── GIVEN ENTRIES ──
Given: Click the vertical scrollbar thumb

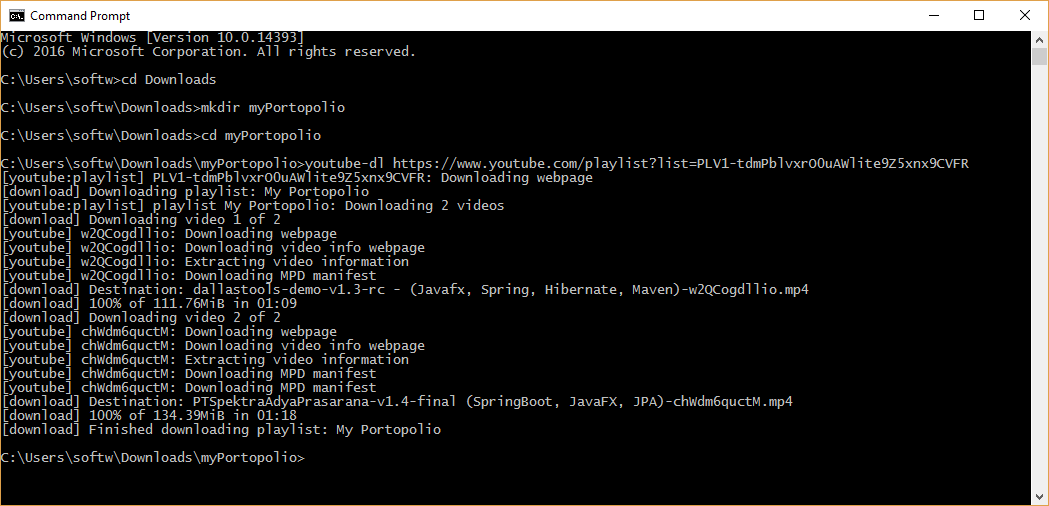Looking at the screenshot, I should (1039, 56).
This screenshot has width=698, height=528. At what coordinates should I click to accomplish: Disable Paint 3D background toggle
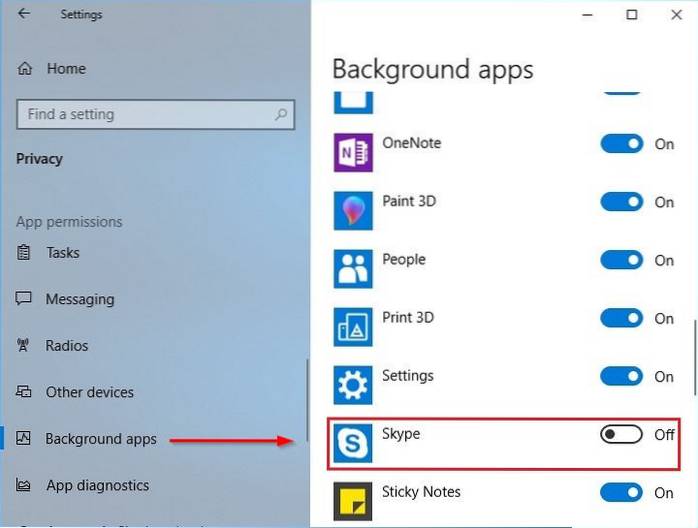coord(621,202)
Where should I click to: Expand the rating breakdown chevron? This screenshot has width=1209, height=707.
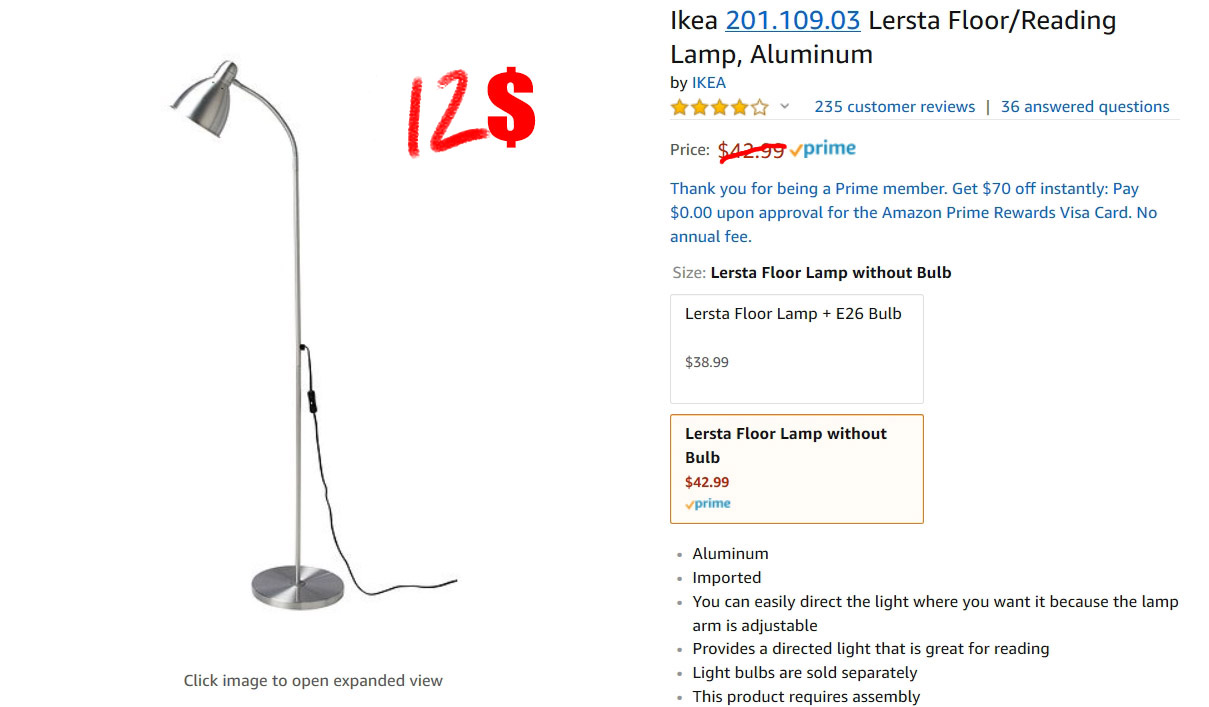[784, 106]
───
## THE PROBLEM
In repeating the entries, exclude the pictures and alter nothing else.

## WRITTEN REPLY
Given: Click the vertical scrollbar thumb

Looking at the screenshot, I should (1039, 56).
This screenshot has width=698, height=528. At what coordinates should I click to accomplish: Disable Paint 3D background toggle
coord(621,202)
Where should I click to: Expand the rating breakdown chevron? This screenshot has width=1209, height=707.
[784, 106]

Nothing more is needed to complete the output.